Legal Intellectuals in Conversation

Download Legal Intellectuals in Conversation PDF Online Free

Author :
Publisher : NYU Press
ISBN 13 : 081476388X
Total Pages : 257 pages
Book Rating : 4.8/5 (147 download)

DOWNLOAD NOW!


Book Synopsis Legal Intellectuals in Conversation by : James R Hackney

Download or read book Legal Intellectuals in Conversation written by James R Hackney and published by NYU Press. This book was released on 2012-08-03 with total page 257 pages. Available in PDF, EPUB and Kindle. Book excerpt: In this unique volume, James Hackney invites readers to enter the minds of 10 legal experts that in the late 20th century changed the way we understand and use theory in law today. True to the title of the book, Hackney spent hours in conversation with legal intellectuals, interviewing them about their early lives as thinkers and scholars, their contributions to American legal theory, and their thoughts regarding some fundamental theoretical questions in legal academe, particularly the law/politics debate.
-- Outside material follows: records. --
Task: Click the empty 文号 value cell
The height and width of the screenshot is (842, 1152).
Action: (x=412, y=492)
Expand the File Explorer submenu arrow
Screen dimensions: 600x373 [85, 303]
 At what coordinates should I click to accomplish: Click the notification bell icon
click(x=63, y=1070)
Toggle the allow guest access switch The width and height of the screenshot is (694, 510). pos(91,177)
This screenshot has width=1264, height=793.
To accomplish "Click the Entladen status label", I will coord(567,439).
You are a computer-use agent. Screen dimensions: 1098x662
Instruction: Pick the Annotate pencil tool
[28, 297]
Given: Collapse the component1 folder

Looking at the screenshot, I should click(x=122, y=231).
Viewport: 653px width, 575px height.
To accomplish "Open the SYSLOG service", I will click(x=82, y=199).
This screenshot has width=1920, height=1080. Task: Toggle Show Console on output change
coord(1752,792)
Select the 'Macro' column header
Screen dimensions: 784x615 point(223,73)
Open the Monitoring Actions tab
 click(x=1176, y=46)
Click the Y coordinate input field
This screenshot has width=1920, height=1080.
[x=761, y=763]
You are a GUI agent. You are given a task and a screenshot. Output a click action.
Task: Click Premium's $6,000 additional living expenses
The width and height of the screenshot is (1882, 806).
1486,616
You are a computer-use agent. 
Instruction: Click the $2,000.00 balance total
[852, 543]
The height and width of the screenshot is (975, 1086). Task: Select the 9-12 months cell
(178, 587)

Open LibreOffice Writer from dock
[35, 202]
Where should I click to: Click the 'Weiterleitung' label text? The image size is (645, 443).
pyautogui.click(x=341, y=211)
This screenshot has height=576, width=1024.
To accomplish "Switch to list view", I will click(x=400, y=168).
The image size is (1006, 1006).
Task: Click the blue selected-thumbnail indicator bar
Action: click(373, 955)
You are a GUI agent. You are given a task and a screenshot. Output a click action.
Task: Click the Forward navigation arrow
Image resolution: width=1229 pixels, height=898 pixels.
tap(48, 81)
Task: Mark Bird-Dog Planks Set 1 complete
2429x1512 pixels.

Legal Intellectuals in Conversation is a veritable “Who’s Who” of legal thought, presented in a sophisticated yet intimate manner.

Jurismania

Download Jurismania PDF Online Free

Author :
Publisher : Oxford University Press, USA
ISBN 13 :
Total Pages : 216 pages
Book Rating : 4.F/5 ( download)

DOWNLOAD NOW!


Book Synopsis Jurismania by : Paul F. Campos

Download or read book Jurismania written by Paul F. Campos and published by Oxford University Press, USA. This book was released on 1998 with total page 216 pages. Available in PDF, EPUB and Kindle. Book excerpt: This book is intended for general readers interested in the American legal system.